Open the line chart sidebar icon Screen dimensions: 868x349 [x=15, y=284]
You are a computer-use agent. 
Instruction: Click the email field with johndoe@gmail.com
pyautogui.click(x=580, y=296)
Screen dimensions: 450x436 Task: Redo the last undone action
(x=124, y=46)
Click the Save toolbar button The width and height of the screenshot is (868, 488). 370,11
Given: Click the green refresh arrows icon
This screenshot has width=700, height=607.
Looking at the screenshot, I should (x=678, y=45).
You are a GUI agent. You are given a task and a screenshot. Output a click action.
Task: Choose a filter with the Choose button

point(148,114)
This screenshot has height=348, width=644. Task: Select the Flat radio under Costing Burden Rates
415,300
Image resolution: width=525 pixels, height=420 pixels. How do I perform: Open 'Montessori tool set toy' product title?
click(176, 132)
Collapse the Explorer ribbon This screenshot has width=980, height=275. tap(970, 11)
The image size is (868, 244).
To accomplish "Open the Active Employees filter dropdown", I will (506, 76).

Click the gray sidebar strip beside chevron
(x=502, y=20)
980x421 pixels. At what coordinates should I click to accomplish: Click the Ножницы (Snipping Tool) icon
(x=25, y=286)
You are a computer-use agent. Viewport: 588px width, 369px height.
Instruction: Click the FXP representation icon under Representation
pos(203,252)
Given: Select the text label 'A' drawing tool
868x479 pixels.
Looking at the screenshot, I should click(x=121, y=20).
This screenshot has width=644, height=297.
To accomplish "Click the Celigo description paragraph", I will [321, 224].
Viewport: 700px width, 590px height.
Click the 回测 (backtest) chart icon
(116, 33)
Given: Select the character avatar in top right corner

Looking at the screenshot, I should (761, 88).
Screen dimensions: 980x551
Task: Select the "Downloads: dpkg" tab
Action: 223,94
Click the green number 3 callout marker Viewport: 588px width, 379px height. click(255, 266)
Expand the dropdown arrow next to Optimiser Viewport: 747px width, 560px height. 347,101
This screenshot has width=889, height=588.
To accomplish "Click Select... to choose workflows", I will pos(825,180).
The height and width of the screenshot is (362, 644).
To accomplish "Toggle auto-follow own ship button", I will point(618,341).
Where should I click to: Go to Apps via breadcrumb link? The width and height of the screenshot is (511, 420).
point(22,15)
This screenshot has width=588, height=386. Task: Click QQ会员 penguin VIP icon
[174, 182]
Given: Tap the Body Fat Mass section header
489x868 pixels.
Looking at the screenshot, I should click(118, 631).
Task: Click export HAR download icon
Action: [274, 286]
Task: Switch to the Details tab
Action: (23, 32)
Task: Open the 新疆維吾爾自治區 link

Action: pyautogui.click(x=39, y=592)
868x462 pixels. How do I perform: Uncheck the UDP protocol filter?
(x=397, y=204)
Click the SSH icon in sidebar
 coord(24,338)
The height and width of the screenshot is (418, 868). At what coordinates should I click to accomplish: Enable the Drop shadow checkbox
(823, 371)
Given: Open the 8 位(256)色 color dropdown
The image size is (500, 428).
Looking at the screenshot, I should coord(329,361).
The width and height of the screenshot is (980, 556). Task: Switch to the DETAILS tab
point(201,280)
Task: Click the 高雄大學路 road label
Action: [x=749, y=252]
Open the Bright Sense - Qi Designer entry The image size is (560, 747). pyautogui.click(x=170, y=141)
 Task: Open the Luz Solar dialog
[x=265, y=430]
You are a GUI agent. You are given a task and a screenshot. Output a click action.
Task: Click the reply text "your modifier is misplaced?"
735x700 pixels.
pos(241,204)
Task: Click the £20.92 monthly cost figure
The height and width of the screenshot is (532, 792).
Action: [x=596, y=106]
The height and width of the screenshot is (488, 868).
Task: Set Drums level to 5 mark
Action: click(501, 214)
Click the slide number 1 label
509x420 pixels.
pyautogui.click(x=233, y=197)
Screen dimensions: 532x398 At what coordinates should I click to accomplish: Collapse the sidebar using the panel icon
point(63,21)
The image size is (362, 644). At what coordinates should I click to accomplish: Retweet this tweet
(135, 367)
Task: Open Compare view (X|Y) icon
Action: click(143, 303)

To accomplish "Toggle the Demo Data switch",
##############################
GIVEN REQUEST:
Format the listing lines starting at the one containing "Given: Select the character" and ending at the one containing "I will pos(825,180)." as a Markdown table with columns Row and Line. Number each line, and leave out blank lines.

EXERCISE ANSWER:
| Row | Line |
|---|---|
| 1 | Given: Select the character avatar in top right corner |
| 2 | Looking at the screenshot, I should (761, 88). |
| 3 | Screen dimensions: 980x551 |
| 4 | Task: Select the "Downloads: dpkg" tab |
| 5 | Action: 223,94 |
| 6 | Click the green number 3 callout marker Viewport: 588px width, 379px height. click(255, 266) |
| 7 | Expand the dropdown arrow next to Optimiser Viewport: 747px width, 560px height. 347,101 |
| 8 | This screenshot has width=889, height=588. |
| 9 | To accomplish "Click Select... to choose workflows", I will pos(825,180). |